New data shows that Instagram is estimated to be worth more than $100 billion — if it were a stand-alone company. According to Bloomberg, this data marks a 100-fold return for the app, which was purchased by Facebook in 2012.
Instagram could comprise about 16 percent of Facebook’s revenue over the next year, an increase from 10.6 percent last year, according to eMarketer data. Last week, the addition of Instagram television (IGTV) was announced, which will impact future growth. Most of Instagram’s 2018 revenue growth will still likely come from its newsfeed ads as the TV platform is still developing, wrote Bloomberg Intelligence analyst Jitendra Waral in a report on Monday (June 25).
The photo-sharing platform reached 1 billion active monthly users earlier this month, which will likely move Instagram revenue past $10 billion over the next year, Waral noted.
One advantage that Instagram has: It’s popular with younger people. Earlier this month, a survey showed that more U.S. teens are using Instagram, YouTube, or Snapchat over Facebook.
A Pew Research Center survey found that 51 percent of U.S. teens, ages 13 to 17, say they use Facebook — a decline from the Center’s last survey of teen social media use in 2014 to 2015. Back then, 71 percent of teens reported being regular Facebook users. Now, in 2018, three online platforms — YouTube, Instagram and Snapchat — are used by sizable majorities of this age group over Facebook.

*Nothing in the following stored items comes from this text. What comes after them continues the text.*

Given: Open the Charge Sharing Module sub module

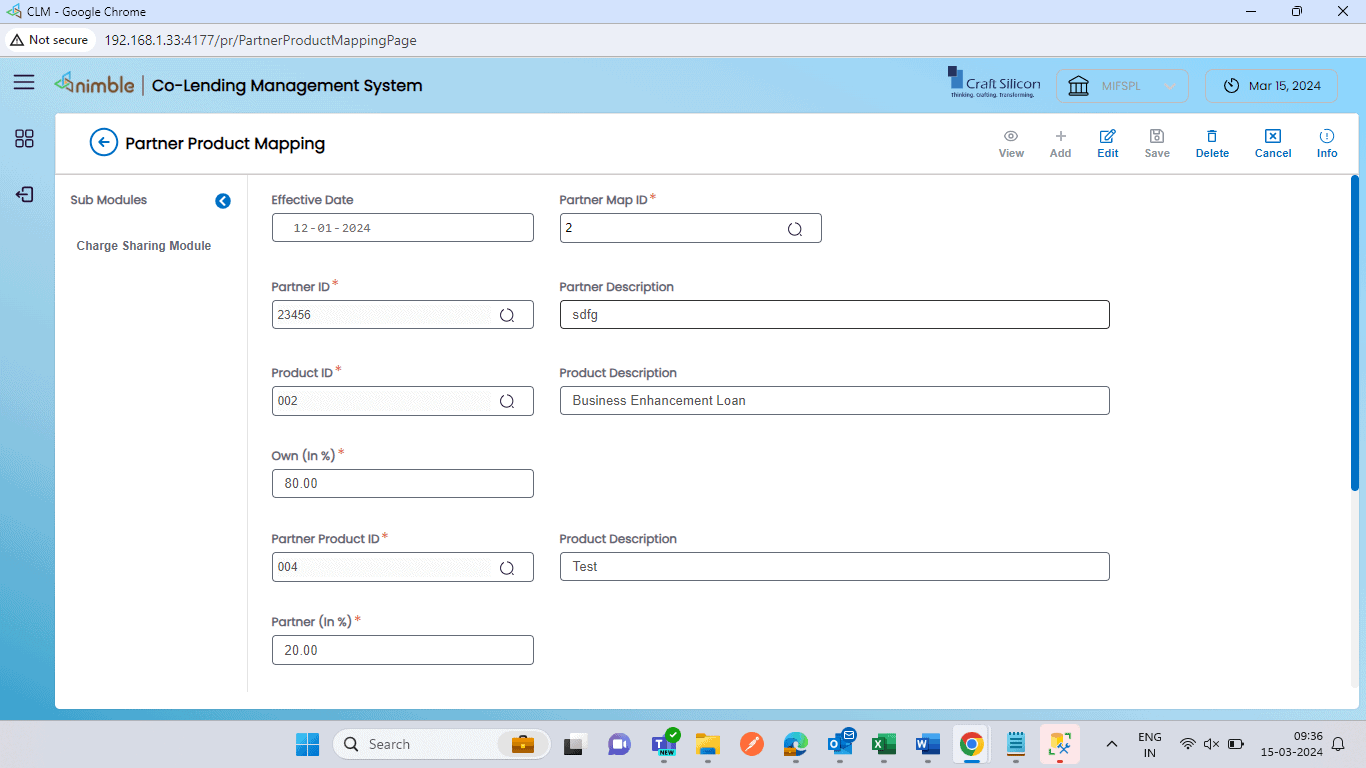Looking at the screenshot, I should click(144, 246).
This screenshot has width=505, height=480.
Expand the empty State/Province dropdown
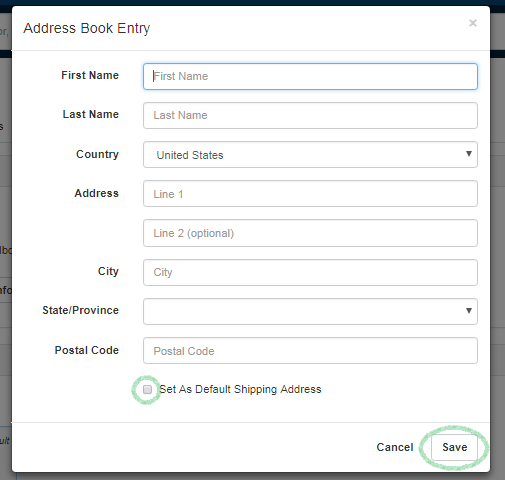310,311
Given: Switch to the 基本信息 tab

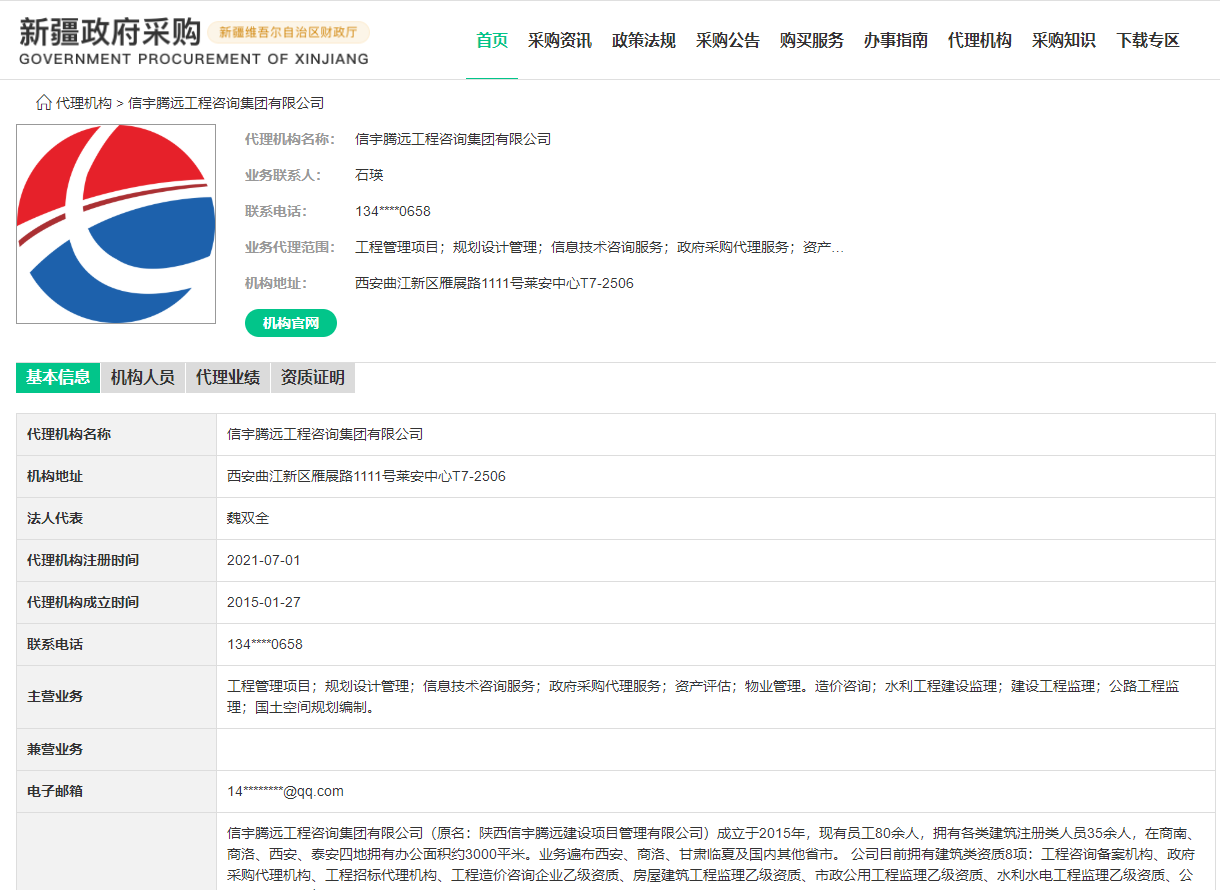Looking at the screenshot, I should [57, 378].
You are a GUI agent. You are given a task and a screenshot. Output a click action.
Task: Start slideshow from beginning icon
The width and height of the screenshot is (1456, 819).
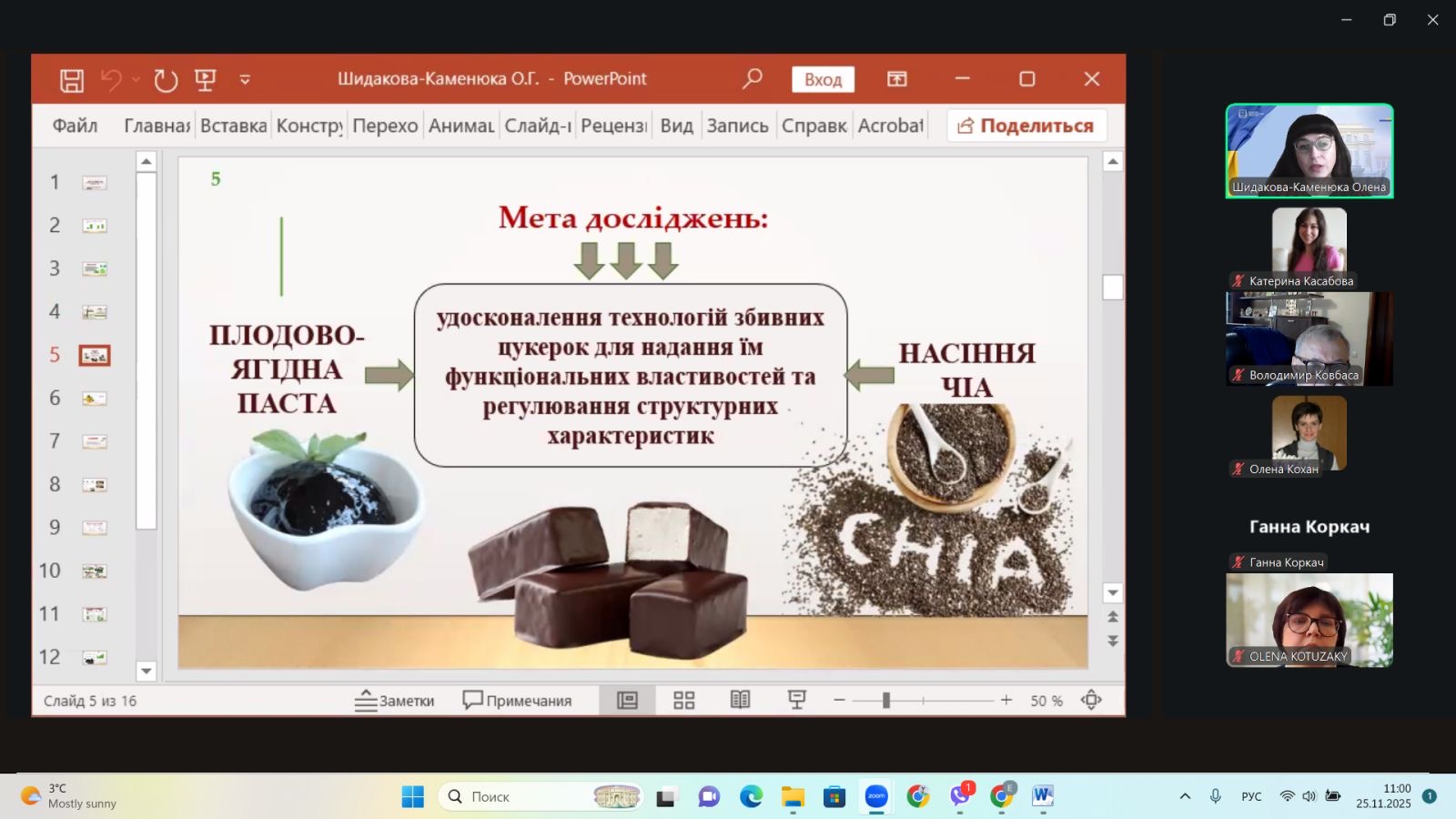click(206, 80)
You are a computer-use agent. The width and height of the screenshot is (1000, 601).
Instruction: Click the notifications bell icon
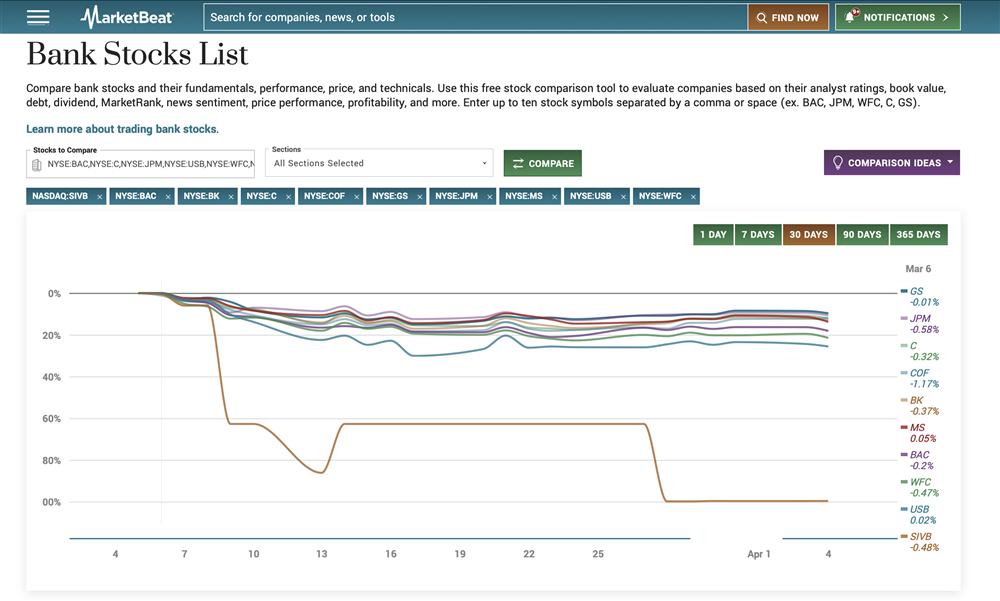click(x=851, y=17)
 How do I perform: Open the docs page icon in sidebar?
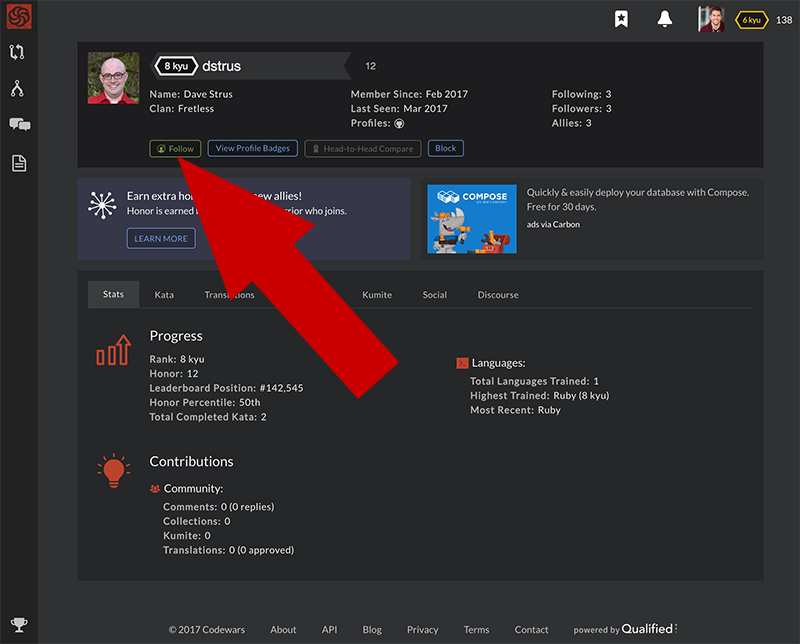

In addition, last month, Instagram unveiled new features that will help users contact companies and enlist them for goods and services. The tools will also enhance companies’ visibility on Instagram. Instagram said 200 million active Instagrammers visit a business profile each day, and more than 150 million have a conversation with businesses on a monthly basis, the company said.
The features, which are being offered for free, will enable a “better” way for businesses to manage their messages and run operations, with messages that are routed to the main Direct Inbox, rather than the pending folder.